Exercise prompt>
Search the material for the string "below", then return every line where it is found.

Content starts

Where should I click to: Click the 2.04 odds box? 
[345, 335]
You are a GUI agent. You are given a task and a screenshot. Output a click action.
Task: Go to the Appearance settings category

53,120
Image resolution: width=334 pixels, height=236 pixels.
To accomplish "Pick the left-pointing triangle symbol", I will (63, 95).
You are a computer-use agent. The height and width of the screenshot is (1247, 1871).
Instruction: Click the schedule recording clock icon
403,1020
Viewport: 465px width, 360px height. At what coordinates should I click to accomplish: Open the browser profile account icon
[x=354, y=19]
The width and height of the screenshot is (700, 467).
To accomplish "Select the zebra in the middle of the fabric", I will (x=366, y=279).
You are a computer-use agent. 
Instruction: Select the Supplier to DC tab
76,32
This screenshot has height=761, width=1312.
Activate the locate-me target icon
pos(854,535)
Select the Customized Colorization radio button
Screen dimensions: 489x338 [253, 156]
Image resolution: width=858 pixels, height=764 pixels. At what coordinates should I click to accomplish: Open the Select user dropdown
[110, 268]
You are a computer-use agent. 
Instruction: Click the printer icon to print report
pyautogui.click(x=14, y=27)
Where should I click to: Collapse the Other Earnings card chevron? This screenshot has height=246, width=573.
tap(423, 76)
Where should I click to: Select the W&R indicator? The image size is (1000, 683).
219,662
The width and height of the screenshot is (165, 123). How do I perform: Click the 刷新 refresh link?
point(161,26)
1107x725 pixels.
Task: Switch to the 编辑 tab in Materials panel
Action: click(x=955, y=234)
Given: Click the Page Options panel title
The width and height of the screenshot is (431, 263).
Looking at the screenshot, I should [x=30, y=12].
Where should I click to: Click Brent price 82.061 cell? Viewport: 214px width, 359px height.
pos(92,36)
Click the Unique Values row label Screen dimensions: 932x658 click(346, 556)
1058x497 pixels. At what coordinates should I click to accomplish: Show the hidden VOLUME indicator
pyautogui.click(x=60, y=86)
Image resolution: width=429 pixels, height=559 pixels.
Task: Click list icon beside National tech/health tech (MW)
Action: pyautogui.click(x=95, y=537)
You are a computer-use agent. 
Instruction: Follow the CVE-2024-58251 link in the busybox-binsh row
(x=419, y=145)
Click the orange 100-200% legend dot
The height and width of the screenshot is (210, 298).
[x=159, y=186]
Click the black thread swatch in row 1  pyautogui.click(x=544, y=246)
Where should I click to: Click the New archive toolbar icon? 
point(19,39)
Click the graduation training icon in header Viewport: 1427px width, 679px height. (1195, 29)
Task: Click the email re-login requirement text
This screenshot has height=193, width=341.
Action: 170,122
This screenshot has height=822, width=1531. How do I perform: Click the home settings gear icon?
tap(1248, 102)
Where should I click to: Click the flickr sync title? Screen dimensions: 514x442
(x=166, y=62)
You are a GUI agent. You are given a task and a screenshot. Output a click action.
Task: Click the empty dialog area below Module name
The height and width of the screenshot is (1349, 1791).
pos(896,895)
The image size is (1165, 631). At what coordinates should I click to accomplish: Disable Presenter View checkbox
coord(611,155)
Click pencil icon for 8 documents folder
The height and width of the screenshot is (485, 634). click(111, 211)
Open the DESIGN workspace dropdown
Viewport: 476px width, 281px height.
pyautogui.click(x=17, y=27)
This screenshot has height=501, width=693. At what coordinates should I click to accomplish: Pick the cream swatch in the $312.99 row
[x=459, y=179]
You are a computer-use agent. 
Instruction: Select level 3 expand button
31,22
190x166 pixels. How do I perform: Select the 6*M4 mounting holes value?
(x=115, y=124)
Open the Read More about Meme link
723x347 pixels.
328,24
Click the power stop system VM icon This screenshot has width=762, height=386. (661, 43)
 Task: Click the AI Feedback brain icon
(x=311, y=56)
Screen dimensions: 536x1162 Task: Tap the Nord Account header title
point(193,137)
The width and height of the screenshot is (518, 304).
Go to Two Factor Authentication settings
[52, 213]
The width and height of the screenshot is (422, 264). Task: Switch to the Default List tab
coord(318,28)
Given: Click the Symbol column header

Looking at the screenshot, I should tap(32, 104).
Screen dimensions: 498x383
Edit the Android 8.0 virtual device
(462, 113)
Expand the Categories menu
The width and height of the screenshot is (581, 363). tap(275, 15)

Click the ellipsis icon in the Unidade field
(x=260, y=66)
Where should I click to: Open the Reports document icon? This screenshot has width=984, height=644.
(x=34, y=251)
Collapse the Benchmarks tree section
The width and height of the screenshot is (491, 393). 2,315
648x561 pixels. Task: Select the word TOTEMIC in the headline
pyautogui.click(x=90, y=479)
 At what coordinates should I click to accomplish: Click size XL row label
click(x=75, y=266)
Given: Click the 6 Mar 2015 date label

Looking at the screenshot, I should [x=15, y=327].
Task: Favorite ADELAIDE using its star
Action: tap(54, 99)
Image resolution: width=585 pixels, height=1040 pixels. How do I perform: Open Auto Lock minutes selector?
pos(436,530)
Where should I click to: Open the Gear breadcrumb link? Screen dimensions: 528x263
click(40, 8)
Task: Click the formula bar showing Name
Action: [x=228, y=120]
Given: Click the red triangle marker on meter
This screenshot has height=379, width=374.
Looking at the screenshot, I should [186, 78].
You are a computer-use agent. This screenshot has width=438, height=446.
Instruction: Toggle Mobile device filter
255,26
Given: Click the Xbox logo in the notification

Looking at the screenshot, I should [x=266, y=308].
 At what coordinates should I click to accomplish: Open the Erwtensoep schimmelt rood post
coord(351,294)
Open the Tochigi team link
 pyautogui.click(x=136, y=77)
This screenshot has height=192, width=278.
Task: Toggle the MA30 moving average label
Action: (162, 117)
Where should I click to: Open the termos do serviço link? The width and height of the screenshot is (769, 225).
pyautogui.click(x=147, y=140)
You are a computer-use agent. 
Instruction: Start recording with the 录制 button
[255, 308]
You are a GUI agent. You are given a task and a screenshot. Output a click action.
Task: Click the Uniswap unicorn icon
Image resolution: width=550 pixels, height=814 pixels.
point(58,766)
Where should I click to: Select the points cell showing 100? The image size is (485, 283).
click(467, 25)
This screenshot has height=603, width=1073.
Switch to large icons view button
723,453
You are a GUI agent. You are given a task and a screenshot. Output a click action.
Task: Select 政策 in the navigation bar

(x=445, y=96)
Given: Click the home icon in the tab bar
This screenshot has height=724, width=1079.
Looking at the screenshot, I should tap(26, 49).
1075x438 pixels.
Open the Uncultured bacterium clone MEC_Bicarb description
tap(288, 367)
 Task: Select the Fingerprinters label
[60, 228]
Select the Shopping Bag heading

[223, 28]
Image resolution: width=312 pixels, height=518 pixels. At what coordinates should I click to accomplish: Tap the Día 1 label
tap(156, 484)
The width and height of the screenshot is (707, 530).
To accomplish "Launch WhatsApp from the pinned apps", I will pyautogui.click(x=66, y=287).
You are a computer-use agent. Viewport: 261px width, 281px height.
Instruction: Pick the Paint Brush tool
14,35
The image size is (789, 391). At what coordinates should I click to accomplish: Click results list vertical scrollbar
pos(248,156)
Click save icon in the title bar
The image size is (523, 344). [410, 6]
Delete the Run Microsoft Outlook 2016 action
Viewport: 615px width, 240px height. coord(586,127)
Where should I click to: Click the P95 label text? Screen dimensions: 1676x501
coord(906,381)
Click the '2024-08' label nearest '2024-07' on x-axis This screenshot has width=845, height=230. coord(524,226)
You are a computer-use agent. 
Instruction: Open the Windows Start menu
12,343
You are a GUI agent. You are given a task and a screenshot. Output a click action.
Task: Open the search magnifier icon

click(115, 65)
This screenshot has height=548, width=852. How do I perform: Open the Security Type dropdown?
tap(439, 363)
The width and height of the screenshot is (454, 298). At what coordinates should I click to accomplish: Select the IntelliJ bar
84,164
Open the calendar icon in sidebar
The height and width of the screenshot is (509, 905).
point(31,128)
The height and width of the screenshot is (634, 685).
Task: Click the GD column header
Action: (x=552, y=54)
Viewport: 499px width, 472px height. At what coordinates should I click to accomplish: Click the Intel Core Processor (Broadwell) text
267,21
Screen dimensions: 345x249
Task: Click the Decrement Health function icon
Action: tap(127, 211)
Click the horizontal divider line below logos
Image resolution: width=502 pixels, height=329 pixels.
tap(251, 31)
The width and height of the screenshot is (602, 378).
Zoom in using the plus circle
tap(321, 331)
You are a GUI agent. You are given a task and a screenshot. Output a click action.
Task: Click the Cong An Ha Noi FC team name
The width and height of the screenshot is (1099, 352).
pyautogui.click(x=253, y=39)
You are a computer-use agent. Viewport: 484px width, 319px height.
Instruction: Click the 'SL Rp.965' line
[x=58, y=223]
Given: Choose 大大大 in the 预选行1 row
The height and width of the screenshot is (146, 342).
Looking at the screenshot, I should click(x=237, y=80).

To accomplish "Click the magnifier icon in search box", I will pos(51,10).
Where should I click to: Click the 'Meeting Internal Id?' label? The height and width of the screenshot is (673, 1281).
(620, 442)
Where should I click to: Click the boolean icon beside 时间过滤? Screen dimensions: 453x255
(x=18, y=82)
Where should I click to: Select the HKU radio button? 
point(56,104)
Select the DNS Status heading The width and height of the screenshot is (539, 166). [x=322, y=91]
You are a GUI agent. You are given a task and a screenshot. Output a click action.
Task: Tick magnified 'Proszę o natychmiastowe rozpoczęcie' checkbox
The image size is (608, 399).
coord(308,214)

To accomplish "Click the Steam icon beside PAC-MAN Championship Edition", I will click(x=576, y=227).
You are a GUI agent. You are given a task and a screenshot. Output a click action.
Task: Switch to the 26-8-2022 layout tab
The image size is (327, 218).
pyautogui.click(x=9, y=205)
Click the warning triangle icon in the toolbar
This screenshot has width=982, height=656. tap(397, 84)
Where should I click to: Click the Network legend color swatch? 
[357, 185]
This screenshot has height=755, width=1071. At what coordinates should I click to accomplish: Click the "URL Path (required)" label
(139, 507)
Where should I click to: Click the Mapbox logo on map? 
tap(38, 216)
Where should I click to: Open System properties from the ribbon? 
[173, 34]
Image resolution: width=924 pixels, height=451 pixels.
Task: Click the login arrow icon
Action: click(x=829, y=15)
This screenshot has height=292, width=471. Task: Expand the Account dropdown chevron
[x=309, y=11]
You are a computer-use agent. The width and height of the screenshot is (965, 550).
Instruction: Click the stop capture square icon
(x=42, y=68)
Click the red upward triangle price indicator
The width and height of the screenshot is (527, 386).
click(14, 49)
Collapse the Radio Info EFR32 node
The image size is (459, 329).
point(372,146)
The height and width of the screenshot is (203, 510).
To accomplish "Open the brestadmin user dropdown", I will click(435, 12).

Content ends

Output of the task>
Task: Click the empty dialog area below Module name
Click the horizontal divider line below logos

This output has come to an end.